Como comenta muy bien Fray Marcos: -"El Dios de Jesús no nos  puede pedir que odiemos a la familia sino que nos dice con claridad que sólo podemos amarle en los demás..."

También me parece entender que Jesús no propuso a sus seguidores que le amaran a él, que le adoraran, que se arrodillaran ante él... Claramente les dijo que él no había venido a ser servido, sino a servir. Que él no era un señor como los que solían ver (mandones, exigentes, egoístas, caprichosos, poderosos...). Él era como los criados o sirvientes. Y, al final terminó lavándoles los pies.

Todo el mensaje de Jesús va dirigido siempre hacia Dios, nuestro padre. Lo que ocurre es que a Dios no lo vemos, ni lo podemos ver. No necesitamos adorarle ni tenemos que buscarlo entre las ceremonias y ritos de las religiones. Dios está en nosotros, en la naturaleza, en el universo, dentro de todo lo que es vida... Y su gran gloria sería que nosotros (hombres y mujeres) fuéramos creciendo en humanidad, en fraternidad, en compasión y servicio... En resumen en amor. Y cuando descubrimos ese camino, todo lo demás deja de tener demasiada importancia. Porque lo que nos importa es amar. Hacerlo con intensidad, con entrega, con cariño y ternura... Si eso no lo entiendo, no soy digno de ser seguidor suyo.

-"El que pierda su vida por mí, la encontrará..."
Perder la vida. Desde luego, visto desde la perspectiva de nuestra sociedad, de los objetivos que nos ofrecen (ganar más dinero, ser famoso, gozar más en fiestas y diversiones, tener más cosas, estar por encima de las otras personas...), optar por el camino de Jesús es perder la vida... No aprovecharse. No pasar por encima de los demás. No buscar hacer negocios de la manera que sea. Conseguir una plaza o un puesto más elevado... Eso es malgastar la vida... Y es, precisamente entonces, cuando encontramos la verdadera vida. La vida de Dios en nosotros.

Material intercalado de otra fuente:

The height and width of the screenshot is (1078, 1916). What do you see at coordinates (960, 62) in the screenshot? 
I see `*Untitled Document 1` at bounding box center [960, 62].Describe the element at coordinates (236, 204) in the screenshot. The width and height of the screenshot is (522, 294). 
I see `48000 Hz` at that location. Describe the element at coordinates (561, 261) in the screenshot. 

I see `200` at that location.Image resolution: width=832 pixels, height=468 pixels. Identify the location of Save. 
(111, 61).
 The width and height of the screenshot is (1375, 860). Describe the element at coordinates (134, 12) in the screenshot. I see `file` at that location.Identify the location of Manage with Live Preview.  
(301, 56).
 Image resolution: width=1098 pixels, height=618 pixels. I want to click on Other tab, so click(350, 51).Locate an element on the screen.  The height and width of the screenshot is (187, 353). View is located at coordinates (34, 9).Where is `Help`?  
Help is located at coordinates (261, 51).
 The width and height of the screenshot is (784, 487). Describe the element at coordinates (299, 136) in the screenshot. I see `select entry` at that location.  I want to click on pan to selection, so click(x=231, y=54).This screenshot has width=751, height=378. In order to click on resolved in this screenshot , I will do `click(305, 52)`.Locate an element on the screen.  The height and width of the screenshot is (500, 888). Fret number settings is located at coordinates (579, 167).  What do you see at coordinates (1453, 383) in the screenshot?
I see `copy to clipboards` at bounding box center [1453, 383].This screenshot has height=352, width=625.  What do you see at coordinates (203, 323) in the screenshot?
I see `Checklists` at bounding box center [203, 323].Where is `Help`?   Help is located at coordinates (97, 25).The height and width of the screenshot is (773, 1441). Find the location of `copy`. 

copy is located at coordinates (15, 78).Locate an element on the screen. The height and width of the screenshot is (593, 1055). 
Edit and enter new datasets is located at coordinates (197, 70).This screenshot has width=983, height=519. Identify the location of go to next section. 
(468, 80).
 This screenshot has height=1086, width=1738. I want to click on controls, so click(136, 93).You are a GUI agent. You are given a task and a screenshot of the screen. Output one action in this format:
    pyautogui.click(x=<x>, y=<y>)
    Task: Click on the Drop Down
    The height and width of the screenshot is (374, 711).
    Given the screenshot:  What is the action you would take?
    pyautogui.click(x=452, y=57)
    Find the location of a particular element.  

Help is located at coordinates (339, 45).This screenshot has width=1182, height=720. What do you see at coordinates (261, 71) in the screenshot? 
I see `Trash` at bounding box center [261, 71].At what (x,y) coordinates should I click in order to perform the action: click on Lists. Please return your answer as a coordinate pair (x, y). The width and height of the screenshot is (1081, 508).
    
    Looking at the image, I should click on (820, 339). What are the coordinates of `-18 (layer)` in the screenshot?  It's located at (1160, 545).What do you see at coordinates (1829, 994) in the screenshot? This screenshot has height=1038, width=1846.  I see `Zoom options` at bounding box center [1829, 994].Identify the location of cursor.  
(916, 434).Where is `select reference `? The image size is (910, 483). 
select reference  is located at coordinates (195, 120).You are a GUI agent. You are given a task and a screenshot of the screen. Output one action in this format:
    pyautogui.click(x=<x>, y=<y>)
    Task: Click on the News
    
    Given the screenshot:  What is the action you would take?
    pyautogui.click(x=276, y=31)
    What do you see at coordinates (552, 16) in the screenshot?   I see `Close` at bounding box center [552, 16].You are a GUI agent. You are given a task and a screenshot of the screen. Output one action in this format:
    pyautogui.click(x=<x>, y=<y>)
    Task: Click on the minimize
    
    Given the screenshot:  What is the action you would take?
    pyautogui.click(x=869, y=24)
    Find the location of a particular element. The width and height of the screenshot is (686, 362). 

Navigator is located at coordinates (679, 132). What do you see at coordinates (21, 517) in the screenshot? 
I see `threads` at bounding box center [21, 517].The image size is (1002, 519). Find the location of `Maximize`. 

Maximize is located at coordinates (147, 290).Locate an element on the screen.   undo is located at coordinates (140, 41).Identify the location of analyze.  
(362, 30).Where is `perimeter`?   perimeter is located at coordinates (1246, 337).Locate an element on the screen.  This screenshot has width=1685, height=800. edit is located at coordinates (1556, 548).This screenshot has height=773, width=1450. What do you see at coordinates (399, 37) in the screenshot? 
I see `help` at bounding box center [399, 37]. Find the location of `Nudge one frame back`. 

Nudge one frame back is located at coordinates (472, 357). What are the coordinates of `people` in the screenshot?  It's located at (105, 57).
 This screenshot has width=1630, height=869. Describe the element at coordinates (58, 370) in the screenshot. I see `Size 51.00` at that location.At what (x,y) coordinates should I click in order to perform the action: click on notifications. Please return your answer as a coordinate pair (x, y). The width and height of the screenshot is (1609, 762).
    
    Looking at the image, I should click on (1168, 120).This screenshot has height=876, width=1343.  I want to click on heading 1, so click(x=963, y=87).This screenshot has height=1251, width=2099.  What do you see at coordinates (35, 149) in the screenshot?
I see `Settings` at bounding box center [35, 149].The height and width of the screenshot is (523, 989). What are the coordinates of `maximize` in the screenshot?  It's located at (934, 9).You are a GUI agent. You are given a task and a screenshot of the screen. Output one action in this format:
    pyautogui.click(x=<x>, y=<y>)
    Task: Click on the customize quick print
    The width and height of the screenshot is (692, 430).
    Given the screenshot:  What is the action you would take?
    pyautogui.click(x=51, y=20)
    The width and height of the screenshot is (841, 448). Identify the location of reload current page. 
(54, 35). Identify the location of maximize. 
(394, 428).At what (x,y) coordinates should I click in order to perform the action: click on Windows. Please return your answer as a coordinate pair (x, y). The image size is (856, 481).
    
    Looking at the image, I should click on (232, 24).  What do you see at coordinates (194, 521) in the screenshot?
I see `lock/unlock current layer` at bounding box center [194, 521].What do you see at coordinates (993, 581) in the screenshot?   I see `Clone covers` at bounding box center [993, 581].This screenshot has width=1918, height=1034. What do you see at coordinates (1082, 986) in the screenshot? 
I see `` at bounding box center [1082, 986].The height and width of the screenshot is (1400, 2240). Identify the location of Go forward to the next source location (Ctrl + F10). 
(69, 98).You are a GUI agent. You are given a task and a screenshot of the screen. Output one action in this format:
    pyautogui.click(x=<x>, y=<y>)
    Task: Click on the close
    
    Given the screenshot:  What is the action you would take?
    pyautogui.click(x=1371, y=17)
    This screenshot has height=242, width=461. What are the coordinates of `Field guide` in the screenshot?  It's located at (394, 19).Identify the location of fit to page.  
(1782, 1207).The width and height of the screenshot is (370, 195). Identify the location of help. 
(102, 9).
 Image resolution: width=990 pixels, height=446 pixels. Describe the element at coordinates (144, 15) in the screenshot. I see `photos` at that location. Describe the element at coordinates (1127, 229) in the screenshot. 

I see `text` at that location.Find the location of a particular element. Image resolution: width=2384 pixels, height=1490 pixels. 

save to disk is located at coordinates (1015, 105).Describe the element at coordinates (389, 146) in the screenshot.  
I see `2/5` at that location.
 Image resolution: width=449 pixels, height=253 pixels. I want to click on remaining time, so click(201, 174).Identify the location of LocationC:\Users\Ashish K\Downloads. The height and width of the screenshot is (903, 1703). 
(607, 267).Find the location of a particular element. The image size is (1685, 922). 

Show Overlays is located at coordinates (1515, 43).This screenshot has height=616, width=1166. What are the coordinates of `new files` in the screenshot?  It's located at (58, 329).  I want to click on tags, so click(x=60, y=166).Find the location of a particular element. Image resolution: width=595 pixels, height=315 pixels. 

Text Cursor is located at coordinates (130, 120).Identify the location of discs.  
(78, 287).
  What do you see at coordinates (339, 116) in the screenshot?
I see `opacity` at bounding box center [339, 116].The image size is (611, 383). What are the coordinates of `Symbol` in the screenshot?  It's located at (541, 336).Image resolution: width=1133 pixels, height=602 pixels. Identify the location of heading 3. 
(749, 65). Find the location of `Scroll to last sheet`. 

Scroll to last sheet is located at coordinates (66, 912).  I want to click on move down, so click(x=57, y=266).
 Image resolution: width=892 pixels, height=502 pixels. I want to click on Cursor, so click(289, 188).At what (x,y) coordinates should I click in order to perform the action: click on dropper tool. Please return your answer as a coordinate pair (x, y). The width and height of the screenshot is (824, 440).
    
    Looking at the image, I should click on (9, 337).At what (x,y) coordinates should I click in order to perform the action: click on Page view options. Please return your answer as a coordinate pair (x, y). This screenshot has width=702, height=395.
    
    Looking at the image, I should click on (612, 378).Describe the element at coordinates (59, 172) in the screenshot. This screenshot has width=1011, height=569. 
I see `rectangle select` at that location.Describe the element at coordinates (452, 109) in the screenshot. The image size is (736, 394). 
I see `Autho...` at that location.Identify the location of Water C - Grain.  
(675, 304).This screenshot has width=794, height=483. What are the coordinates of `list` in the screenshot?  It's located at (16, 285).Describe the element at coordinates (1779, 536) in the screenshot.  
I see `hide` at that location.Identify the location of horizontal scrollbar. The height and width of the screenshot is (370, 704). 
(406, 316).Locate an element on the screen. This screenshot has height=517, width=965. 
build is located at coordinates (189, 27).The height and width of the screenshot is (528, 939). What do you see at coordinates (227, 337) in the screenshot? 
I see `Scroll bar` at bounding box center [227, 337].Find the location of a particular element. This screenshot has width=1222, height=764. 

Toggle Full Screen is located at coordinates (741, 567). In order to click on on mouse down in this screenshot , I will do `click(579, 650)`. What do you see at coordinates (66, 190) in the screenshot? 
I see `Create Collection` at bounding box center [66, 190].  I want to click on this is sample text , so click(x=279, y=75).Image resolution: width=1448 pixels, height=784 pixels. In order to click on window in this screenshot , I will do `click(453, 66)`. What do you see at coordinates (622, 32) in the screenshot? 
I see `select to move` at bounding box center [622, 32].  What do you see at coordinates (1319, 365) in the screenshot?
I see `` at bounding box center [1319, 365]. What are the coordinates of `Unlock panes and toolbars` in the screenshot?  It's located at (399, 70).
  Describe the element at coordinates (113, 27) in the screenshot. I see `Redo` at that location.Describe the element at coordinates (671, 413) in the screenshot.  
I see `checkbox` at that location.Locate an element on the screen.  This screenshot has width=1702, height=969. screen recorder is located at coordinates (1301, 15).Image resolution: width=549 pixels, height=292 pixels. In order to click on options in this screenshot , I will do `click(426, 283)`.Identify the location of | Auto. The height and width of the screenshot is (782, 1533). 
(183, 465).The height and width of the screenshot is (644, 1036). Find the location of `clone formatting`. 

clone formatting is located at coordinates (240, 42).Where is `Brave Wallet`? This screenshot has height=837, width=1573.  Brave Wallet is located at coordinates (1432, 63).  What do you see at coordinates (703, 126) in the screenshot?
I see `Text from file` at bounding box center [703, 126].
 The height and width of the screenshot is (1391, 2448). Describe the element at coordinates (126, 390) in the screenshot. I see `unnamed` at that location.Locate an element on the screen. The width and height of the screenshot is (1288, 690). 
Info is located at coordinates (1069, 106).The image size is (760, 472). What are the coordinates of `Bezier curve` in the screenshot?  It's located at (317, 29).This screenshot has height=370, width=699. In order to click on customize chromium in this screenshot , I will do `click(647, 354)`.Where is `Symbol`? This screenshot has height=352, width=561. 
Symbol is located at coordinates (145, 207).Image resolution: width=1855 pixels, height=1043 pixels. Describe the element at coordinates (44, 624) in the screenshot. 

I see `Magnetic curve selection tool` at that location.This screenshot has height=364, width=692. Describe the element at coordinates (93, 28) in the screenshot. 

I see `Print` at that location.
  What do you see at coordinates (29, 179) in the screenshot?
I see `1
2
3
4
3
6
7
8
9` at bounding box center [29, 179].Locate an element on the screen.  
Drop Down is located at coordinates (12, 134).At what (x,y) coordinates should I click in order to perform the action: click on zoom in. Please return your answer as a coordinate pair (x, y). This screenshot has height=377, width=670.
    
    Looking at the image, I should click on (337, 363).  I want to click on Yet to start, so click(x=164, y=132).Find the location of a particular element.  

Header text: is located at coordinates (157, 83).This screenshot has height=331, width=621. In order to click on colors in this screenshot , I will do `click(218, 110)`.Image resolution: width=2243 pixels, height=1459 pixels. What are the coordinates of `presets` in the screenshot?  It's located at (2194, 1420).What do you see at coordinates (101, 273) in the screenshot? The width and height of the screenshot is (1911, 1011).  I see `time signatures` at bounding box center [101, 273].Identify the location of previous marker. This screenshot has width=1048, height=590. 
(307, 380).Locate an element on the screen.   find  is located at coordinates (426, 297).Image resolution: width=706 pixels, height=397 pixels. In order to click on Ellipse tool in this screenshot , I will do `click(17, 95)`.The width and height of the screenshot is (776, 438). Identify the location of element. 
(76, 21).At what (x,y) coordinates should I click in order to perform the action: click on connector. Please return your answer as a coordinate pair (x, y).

Texto del evangelio de Mateo 10, 37-42

En aquel tiempo, dijo Jesús a sus apóstoles:
«El que quiere a su padre o a su madre más que a mí, no es digno de mí; el que quiere a su hijo o a su hija más que a mí, no es digno de mí; y el que no carga con su cruz y me sigue, no es digno de mí.

El que encuentre su vida la perderá, y el que pierda su vida por mí, la encontrará. El que os recibe a vosotros, me recibe a mí, y el que me recibe, recibe al que me ha enviado; el que recibe a un profeta porque es profeta, tendrá recompensa de profeta; y el que recibe a un justo porque es justo, tendrá recompensa de justo.

El que dé a beber, aunque no sea más que un vaso de agua fresca, a uno de estos pequeños, solo porque es mi discípulo, en verdad os digo que no perderá su recompensa».